Çoğumuzun okul hayatında öyle tipler vardır ki, hemen hemen tüm sınavlardan 100 veya 100’e çok yakın sonuçlar alırlar. Bunlar 85-90 gibi, birçok öğrenci için büyük başarı sayılabilecek sonuçlar aldıklarında yakın çevreleri tarafından yadırganırlar, hatta kendileri bile aldıkları sonuca çok üzülürler. Apple’ın önceki gün, bizim saat dilimimize göre gece geç saatlerde açıkladığı 2016 mali yılı ikinci çeyrek sonuçları aklıma bu öğrenci tipini getirdi.
Öncelikle genel tabloyu bir kez daha hatırlayalım. Apple yılın ilk üç ayını kapsayan dönemde 50.6 milyar dolar gelir ve bunu üzerinden 10.5 milyar dolar net kâr elde etmiş. Üç aylık kısa bir dönem içinde gösterilen bu performans dudak uçuklatıcı türden, ancak geçen yılın aynı döneminde elde edilen 58 milyar dolarlık gelir ve 13.6 milyon dolarlık net kâr ile karşılaştırıldığında bir düşüş olduğu görülüyor. Yani, sınavlardan sürekli 100 alan Apple bu sefer 85-90 arası bir sonuç elde etmiş. Aslında yine büyük bir başarı, ancak kriter kendisi olunca bu tablo şaşkınlık yaratıyor.

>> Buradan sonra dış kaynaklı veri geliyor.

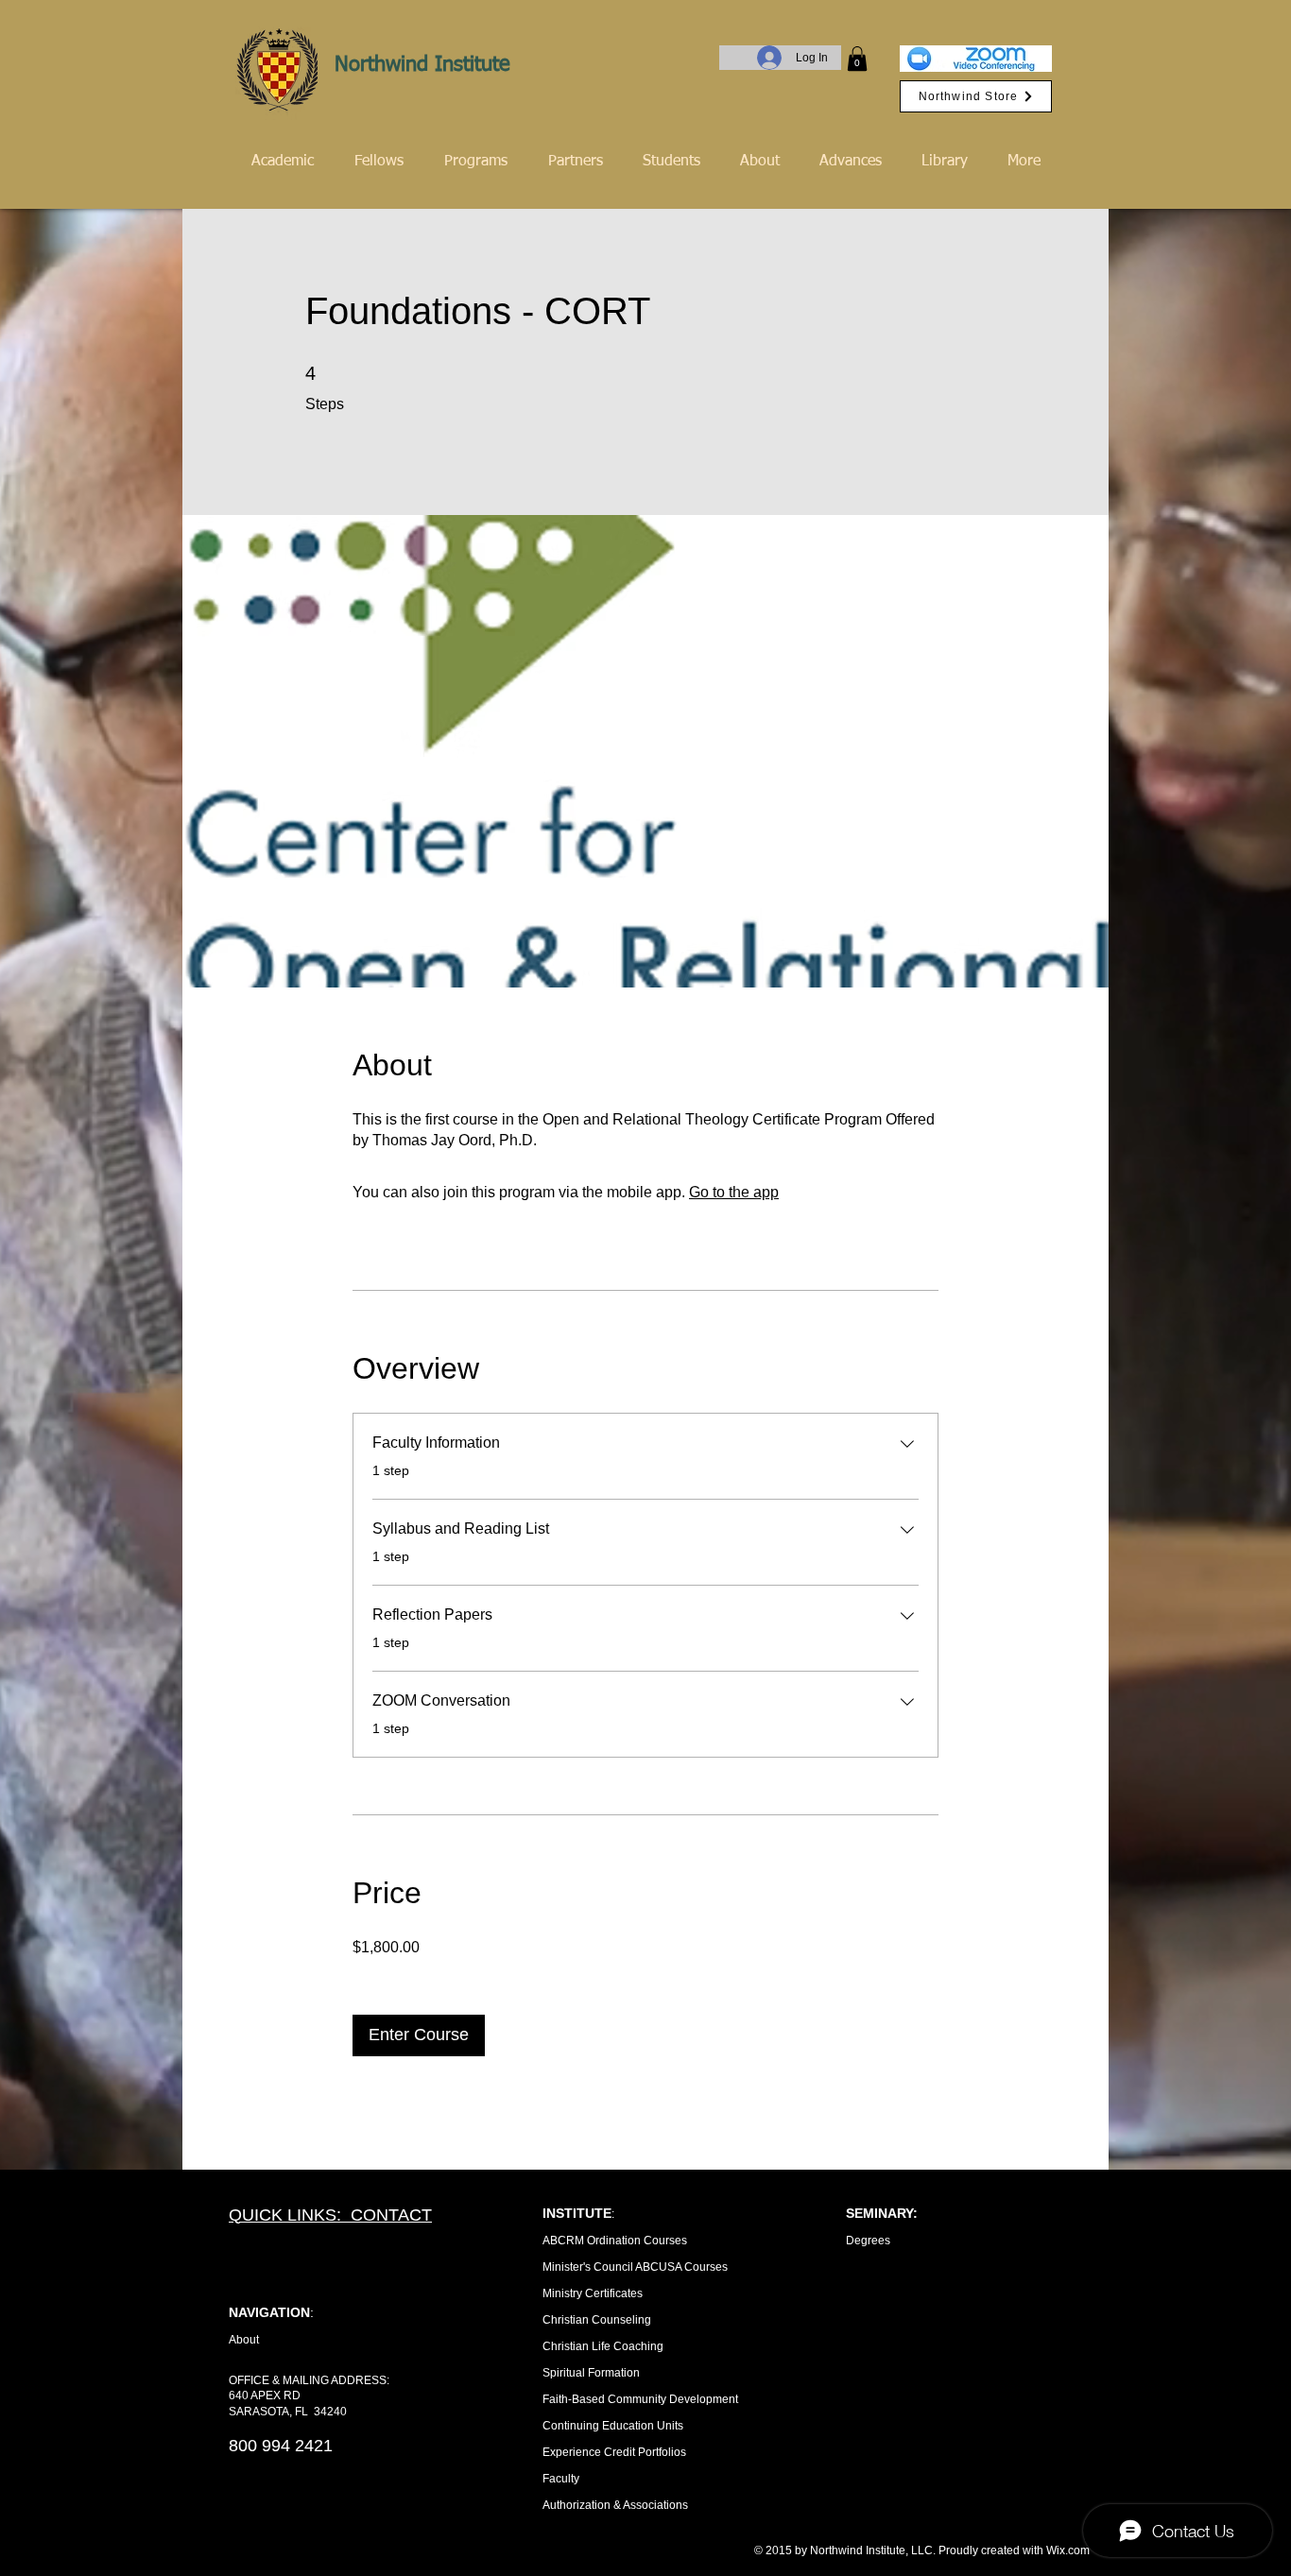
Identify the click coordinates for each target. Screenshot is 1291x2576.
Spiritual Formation (591, 2372)
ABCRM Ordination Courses (614, 2240)
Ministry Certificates (592, 2293)
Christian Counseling (596, 2320)
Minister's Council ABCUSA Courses (635, 2267)
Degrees (868, 2240)
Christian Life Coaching (602, 2346)
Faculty (560, 2478)
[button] (857, 58)
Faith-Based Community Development (640, 2399)
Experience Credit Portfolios (614, 2452)
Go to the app (734, 1192)
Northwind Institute (422, 65)
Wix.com (1068, 2550)
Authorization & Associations (615, 2505)
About (244, 2339)
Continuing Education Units (612, 2425)
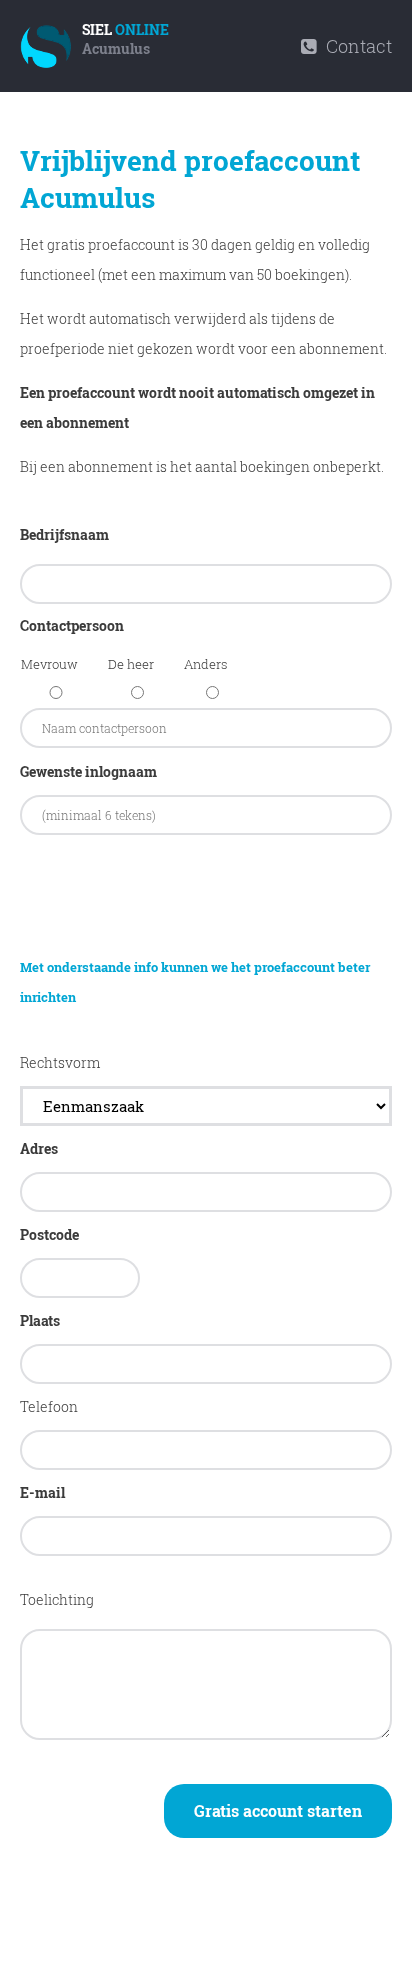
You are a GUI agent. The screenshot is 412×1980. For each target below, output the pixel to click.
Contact (357, 46)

Detaylara inildiğinde iPhone, iPad ve Mac satışlarında düşüşlerin yaşandığı dikkat çekiyor. Ancak dikkatli baktığınızda iPhone ve iPad gibi ürünlerin satışlarında yaşanan düşüşlerin Mac satışlarına göre daha yüksek oranda olduğu görülüyor. Aslında Apple’ın açıkladığı tablonun içinde bulunduğumuz piyasa koşullarından kaynaklanan doğal bir sonuç olduğunu söyleyebiliriz.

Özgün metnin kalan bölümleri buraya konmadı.